In 2018, Japan’s Hirokazu Kore-Eda won the Palme d’Or at the Cannes Film Festival for Shoplifters, a surprisingly bittersweet film about a group of small-time crooks who become family out of necessity. Now he’s back with a rather similar version of the same story, this time in South Korea. There, the constant problem of abandoned babies on the street led to the fact that public organizations set up special protective “nurseries” at their entrances. An employee of such an institution, together with an indebted girlfriend, steals a baby from there with the intention of selling it. Soon a young mother of a baby comes into play, and four of them, and in the end five, go on a strange journey, with the police on their trail.
Almost as good as the concept is the execution of Kore-Ed, who created this peculiar road movie featuring two (very) amateur child traffickers.
The outrageousness of the situation is balanced by a deeply human script that methodically guides the viewer’s emotions towards redemption. On the second level, what we see again – after “The Thieves” – is a scribble of a supposedly advanced society, which nevertheless treats its own children with terrible cruelty. Black humor masterfully covers up the cruelty here, too, in the recipe we saw earlier, and that’s why it makes less of an impression on us.
DC’s bad comic adventure is getting a sequel that even has ancient Greek… expansions. The film begins with a panorama of the Acropolis and then dives into the nearby museum. There, three mythical deities (Helen Mirren, Lucy Liu, Rachel Zeigler) conspire to steal a magic wand capable of opening the gates of the demon world to Earth.
Our famous family of young superheroes, led by Shazam (Zachary Levi), will be called upon to thwart their plans in a battle that will culminate in the streets of Philadelphia, USA.
Despising the adventures of superheroes who try to take themselves too seriously, David F. Sandberg’s film embraces its humorous side, even as it flirts (and sometimes oversteps) the boundaries of slapstick. Of course, there is no special plot or originality here, but pure fun, which is provided by stellar actors such as Helen Mirren, Jimun Hoonsu and Rachel Zegler (“West Side Story”).
The charismatic Virginie Efira (and her gorgeous motorbike) stars in a French drama that won the corresponding César Award for Best Actress.
Mia survives the devastation of a deadly terrorist attack in a Parisian bistro. Months later, she struggles to bring back memories of the fateful night she instinctively pushed away with the help of a man who had the same traumatic experience.
Ephyra truly carries the entire film on her shoulders, with Vinokur’s camera keeping a close eye on her as she traverses Paris, trying to piece together the fragments of the nightmare to overcome it.
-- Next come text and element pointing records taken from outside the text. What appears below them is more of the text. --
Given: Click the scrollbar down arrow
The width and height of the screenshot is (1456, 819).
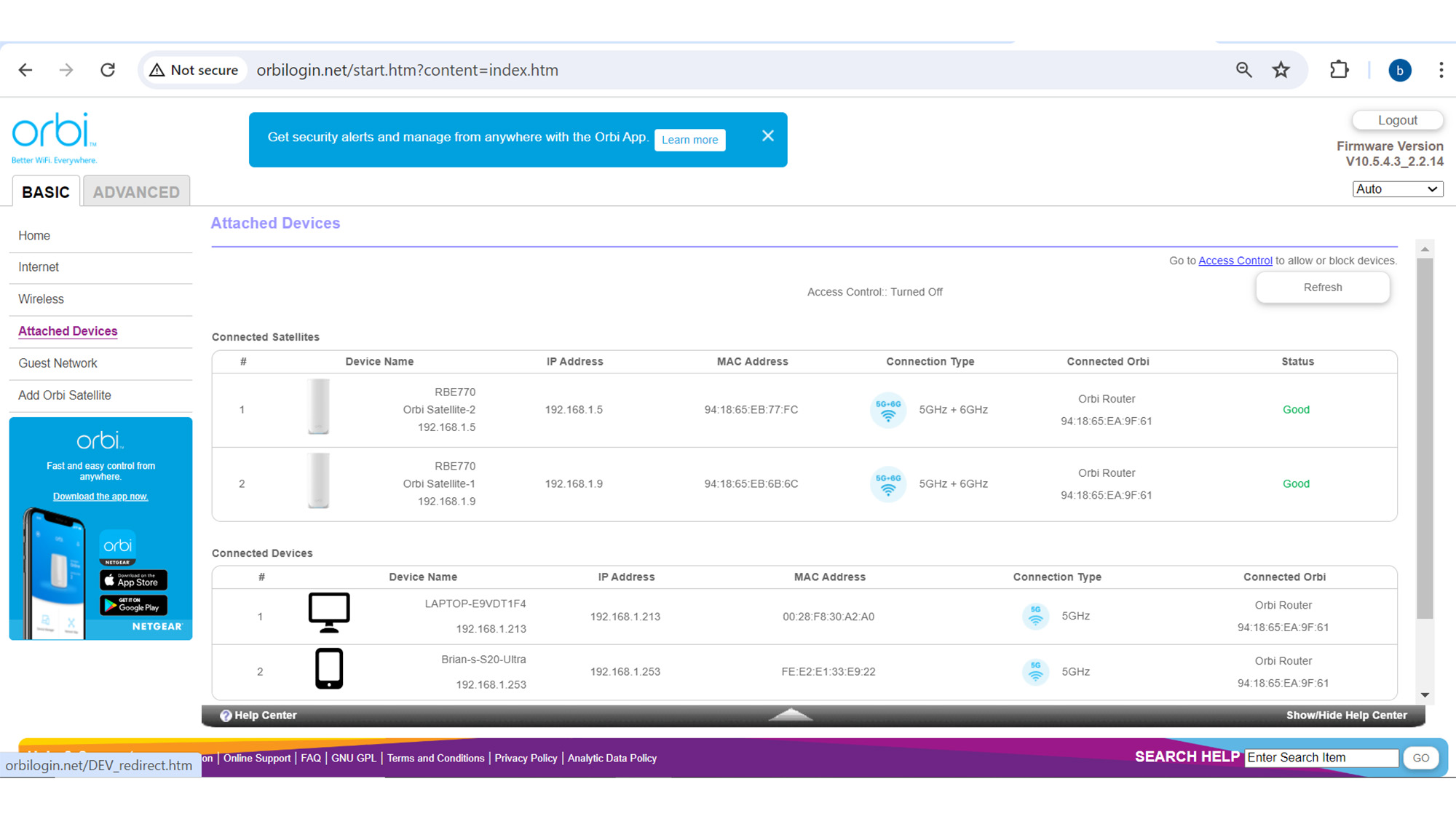Looking at the screenshot, I should (1425, 695).
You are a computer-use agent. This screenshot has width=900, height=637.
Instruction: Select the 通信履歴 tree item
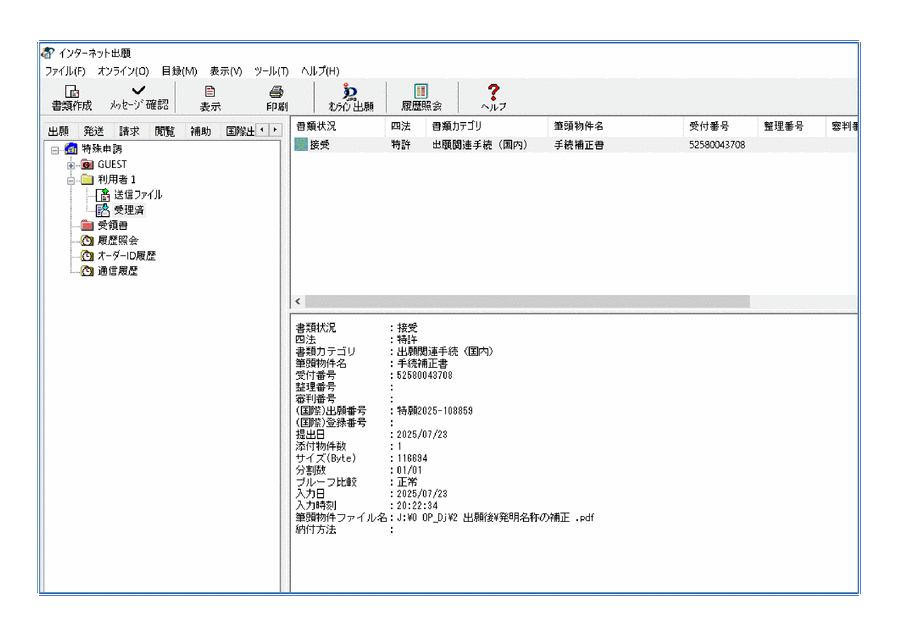[117, 270]
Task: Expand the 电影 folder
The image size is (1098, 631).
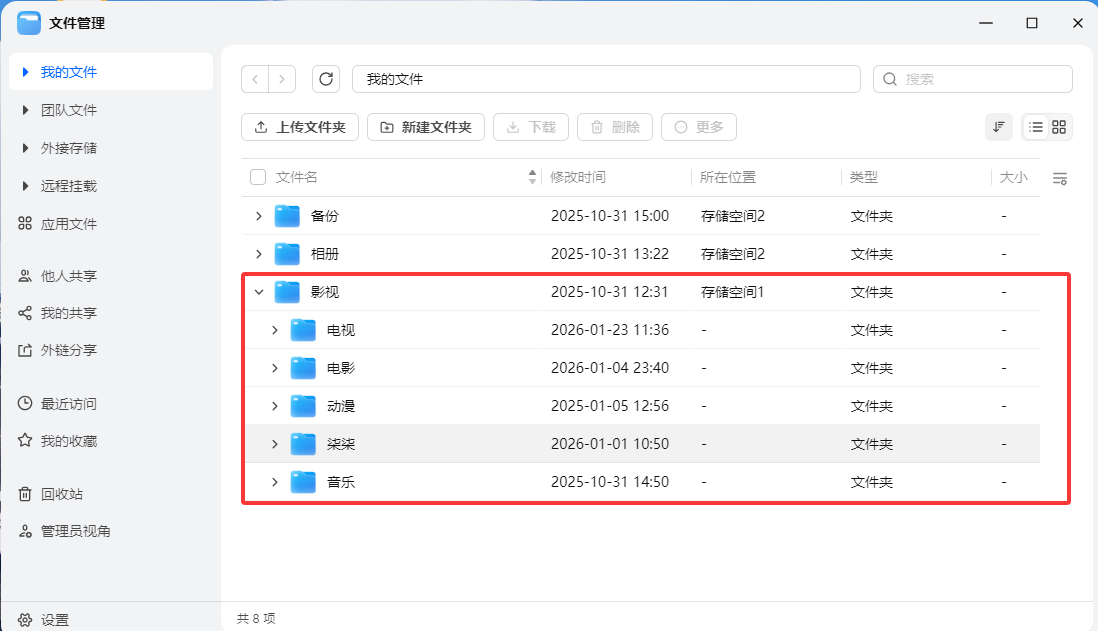Action: pos(275,367)
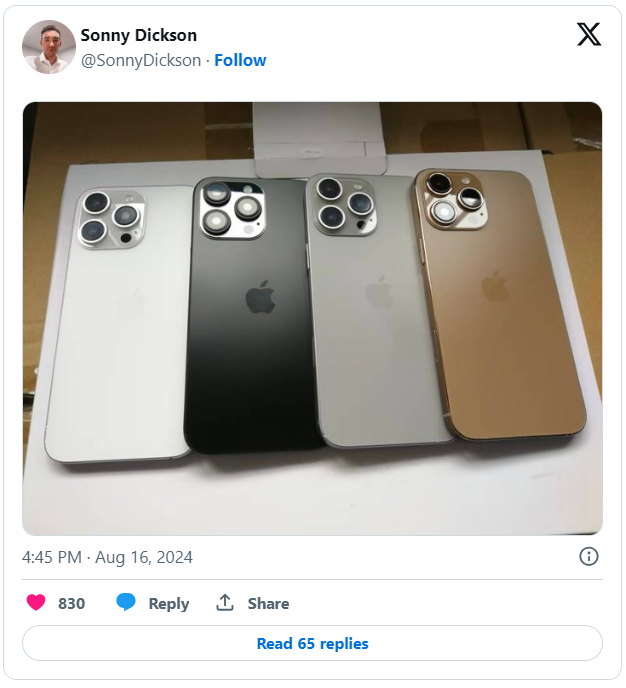This screenshot has height=688, width=626.
Task: Open Sonny Dickson's profile avatar
Action: coord(49,47)
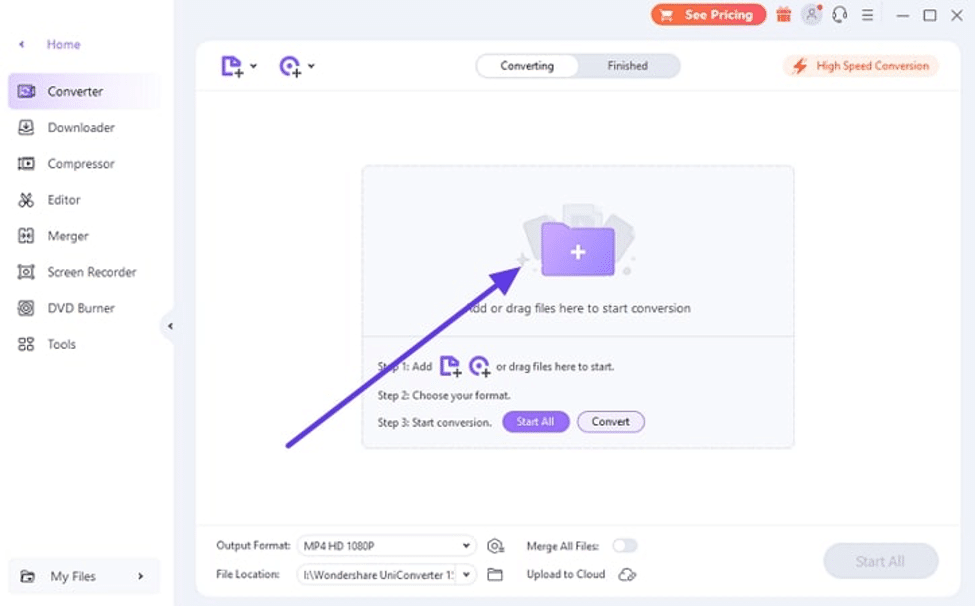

The theme of mental trauma is clearly at the center of the film, which, however, could have been much shorter.
The creator of the successful “Martin Eden” Pietro Marcello returns to the history of the twentieth century, this time adapting the book by Alexander Grin. In the north of France, young Juliet is raised alone by her father, a World War I veteran. Fascinated by singing and music, a lonely young girl meets a magician who promises her that “purple sails” will one day carry her away from her native village. Since then, and as the years have passed until 1939, she has not ceased to believe in the fulfillment of the prophecy.
Eleni Alexandraki collects seven stories about people being evicted. The heroes of the documentary, Greeks and foreigners, were (or still are) children, forcibly and often politically torn from their natural environment, carrying the corresponding traumas forever. Their narratives explore various aspects of world history, from the Greek Civil War and the Frankish dictatorship to the war in Afghanistan and the COVID-19 pandemic. Alexandraki was forced by the pandemic to conduct most of her interviews remotely, which somewhat detracts from the liveliness of the final result, on the other hand, some of what is said there is truly shocking, recalling the tragedy of eradication knows no seasons or geographical boundaries.